Zwangsarbeit unter dem Hakenkreuz in Chemnitz

Gedenken Die VHS lädt am Montagabend zum Gedenken ein

Am heutigen Montagabend lädt die Volkshochschule Chemnitz zum Gedenken an die Opfer der Nationalsozialisten in Chemnitz ein. Anlass ist der Internationale Tag des Gedenkens an die Opfer des Holocaust am 27. Januar.

Zwischen 1939 und 1945 wurden in Chemnitz Zwangsarbeiter und Kriegsgefangene hauptsächlich für die deutsche Rüstungsindustrie verpflichtet.
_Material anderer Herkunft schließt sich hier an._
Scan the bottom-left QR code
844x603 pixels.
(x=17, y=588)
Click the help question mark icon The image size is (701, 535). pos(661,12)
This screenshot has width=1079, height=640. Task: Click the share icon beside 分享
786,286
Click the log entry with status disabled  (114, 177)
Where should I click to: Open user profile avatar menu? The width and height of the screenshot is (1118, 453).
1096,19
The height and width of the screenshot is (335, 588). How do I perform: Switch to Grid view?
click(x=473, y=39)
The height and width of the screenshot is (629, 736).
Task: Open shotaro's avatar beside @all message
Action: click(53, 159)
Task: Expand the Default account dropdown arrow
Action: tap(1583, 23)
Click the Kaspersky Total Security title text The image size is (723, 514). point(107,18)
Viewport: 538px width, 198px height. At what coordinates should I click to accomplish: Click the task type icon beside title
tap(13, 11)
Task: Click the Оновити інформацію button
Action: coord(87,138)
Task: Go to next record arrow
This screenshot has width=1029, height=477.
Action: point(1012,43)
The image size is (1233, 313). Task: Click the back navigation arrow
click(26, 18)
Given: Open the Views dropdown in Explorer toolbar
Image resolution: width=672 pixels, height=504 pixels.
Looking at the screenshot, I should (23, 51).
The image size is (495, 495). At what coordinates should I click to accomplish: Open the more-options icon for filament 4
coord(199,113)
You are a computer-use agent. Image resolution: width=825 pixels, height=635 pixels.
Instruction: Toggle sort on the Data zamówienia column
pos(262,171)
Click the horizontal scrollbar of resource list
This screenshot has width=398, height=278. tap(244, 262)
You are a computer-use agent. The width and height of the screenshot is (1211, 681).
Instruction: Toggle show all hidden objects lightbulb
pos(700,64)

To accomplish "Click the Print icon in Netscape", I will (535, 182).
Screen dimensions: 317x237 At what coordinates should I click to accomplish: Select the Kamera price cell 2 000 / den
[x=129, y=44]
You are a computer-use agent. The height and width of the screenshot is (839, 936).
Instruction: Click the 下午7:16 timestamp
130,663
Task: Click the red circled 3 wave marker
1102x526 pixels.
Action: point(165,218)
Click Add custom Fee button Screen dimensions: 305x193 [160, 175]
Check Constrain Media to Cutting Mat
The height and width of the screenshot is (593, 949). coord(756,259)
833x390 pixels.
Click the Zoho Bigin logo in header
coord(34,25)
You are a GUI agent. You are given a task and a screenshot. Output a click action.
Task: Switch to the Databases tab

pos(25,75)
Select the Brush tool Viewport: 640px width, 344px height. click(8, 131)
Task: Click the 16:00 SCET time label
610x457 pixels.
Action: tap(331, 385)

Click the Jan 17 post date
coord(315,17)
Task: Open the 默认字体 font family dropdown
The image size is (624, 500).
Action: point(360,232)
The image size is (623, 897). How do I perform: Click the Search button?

In der heutigen Veranstaltung werden neuste Ergebnisse der Forschung zu Kriegsendphasen-Verbrechen der Nationalsozialisten in Chemnitz und zur Sklavenarbeit von KZ-Häftlingen vorgestellt. Es wird auch belegt, wie Menschen aus besetzten Ländern zur Zwangsarbeit verpflichtet wurden.

Das Projekt des "Lokalen Aktionsplans für Demokratie, Toleranz und für ein weltoffenes Chemnitz" ergänzt dabei die in der Gedenkveranstaltung vorgestellten Forschungsergebnisse.

Die Veranstaltung findet in Kooperation der Bürgerschaftlichen Initiative "Historischer Atlas Sachsen 1933 - 1945" des VVN-BdA Chemnitz und der VHS Chemnitz, im Veranstaltungssaal im TIETZ zwischen 19 und 20:30 Uhr statt.